Le roi Abdallah II de Jordanie aime les placements discrets. A l’automne 2021, le scandale des « Pandora Papers », une gigantesque fuite de documents émanant de cabinets spécialisés dans la création de sociétés offshore, avait révélé que le monarque possédait quatorze résidences de luxe, éparpillées entre Londres, Washington et Malibu, en Californie. Des propriétés d’une valeur de 106 millions de dollars (93 millions d’euros), dissimulées derrière un entrelacs de sociétés-écrans.

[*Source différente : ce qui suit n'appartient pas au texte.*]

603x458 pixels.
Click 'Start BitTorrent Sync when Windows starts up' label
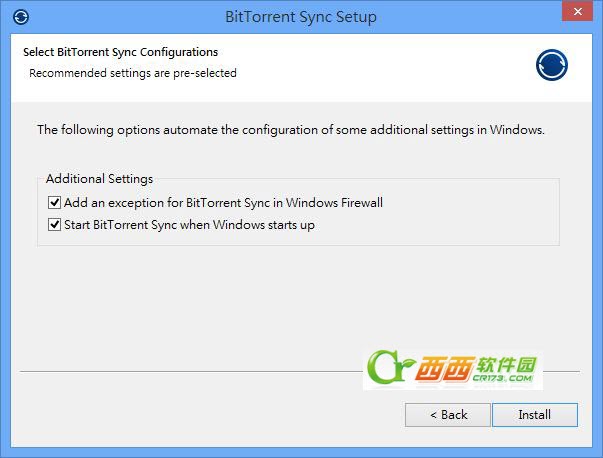click(189, 225)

Mais cet empire immobilier ne constitue qu’une partie de la fortune cachée du souverain jordanien, âgé de 60 ans et au pouvoir depuis 1999. L’enquête « Suisse Secrets », coordonnée par l’Organized Crime and Corruption Reporting Project (OCCRP), et à laquelle Le Monde et 47 autres médias du monde entier ont participé, montre que, durant la dernière décennie, le roi Abdallah II a abrité au moins 200 millions d’euros chez Credit Suisse, un prestigieux établissement financier helvétique frappé depuis des années par des scandales à répétition.
Les données bancaires confidentielles auxquelles les médias partenaires de l’enquête ont eu accès font apparaître qu’entre 2008 et 2014 l’occupant du trône hachémite a ouvert au moins six comptes administrés par cette banque. Faute de visibilité sur d’éventuels mouvements de compte à compte, il n’est pas possible de se prononcer sur le montant maximum que ces dépôts, additionnés les uns aux autres, ont atteint.
L’estimation la plus prudente, basée sur le compte le plus richement doté, est de 230 millions de francs suisses (212 millions d’euros). Si cinq de ces comptes ont été fermés entre 2013 et 2019, le dernier est toujours actif. La reine Rania de Jordanie, épouse d’Abdallah II, a également disposé d’un compte auprès de Credit Suisse, dont le montant des dépôts a culminé, en 2013, à 39 millions de francs suisses (32 millions d’euros), avant d’être fermé en 2016. Si l’on ajoute à ces sommes les 106 millions des « Pandora Papers », le total des avoirs amassés par le couple royal durant la dernière décennie grimpe à 337 millions d’euros au moins.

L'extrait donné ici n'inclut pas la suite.